*Work instructions*:
Would you write out all of the entries below, exactly as they stand?

*Dataset excerpts*:
··········

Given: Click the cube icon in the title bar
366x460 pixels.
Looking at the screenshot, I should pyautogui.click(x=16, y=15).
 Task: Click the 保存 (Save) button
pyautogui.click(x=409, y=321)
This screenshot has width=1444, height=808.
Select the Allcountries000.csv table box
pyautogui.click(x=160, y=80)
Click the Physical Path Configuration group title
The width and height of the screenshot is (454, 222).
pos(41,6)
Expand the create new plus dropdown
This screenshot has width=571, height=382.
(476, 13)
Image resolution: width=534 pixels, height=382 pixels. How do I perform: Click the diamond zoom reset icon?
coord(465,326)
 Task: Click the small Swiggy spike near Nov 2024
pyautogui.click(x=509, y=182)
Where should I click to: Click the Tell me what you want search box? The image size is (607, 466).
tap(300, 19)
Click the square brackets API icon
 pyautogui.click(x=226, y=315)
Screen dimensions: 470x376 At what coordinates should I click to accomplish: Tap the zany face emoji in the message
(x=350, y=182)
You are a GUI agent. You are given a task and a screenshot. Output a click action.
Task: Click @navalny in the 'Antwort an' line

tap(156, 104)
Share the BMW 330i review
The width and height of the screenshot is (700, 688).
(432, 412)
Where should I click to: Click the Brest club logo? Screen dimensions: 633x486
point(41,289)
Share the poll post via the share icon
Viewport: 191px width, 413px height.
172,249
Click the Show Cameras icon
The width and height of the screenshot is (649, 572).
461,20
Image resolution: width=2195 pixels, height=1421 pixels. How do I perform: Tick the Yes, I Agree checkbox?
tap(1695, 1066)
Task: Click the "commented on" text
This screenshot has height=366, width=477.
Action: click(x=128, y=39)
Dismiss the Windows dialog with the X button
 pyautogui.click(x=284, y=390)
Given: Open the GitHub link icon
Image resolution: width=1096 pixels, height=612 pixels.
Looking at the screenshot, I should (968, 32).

··········

*Exercise response*:
Given: Click the cube icon in the title bar
366x460 pixels.
Looking at the screenshot, I should pyautogui.click(x=16, y=15).
 Task: Click the 保存 (Save) button
pyautogui.click(x=409, y=321)
This screenshot has width=1444, height=808.
Select the Allcountries000.csv table box
pyautogui.click(x=160, y=80)
Click the Physical Path Configuration group title
The width and height of the screenshot is (454, 222).
pos(41,6)
Expand the create new plus dropdown
This screenshot has width=571, height=382.
(476, 13)
Image resolution: width=534 pixels, height=382 pixels. How do I perform: Click the diamond zoom reset icon?
coord(465,326)
 Task: Click the small Swiggy spike near Nov 2024
pyautogui.click(x=509, y=182)
Where should I click to: Click the Tell me what you want search box? The image size is (607, 466).
tap(300, 19)
Click the square brackets API icon
 pyautogui.click(x=226, y=315)
Screen dimensions: 470x376 At what coordinates should I click to accomplish: Tap the zany face emoji in the message
(x=350, y=182)
You are a GUI agent. You are given a task and a screenshot. Output a click action.
Task: Click @navalny in the 'Antwort an' line

tap(156, 104)
Share the BMW 330i review
The width and height of the screenshot is (700, 688).
(432, 412)
Where should I click to: Click the Brest club logo? Screen dimensions: 633x486
point(41,289)
Share the poll post via the share icon
Viewport: 191px width, 413px height.
172,249
Click the Show Cameras icon
The width and height of the screenshot is (649, 572).
461,20
Image resolution: width=2195 pixels, height=1421 pixels. How do I perform: Tick the Yes, I Agree checkbox?
tap(1695, 1066)
Task: Click the "commented on" text
This screenshot has height=366, width=477.
Action: click(x=128, y=39)
Dismiss the Windows dialog with the X button
 pyautogui.click(x=284, y=390)
Given: Open the GitHub link icon
Image resolution: width=1096 pixels, height=612 pixels.
Looking at the screenshot, I should (968, 32).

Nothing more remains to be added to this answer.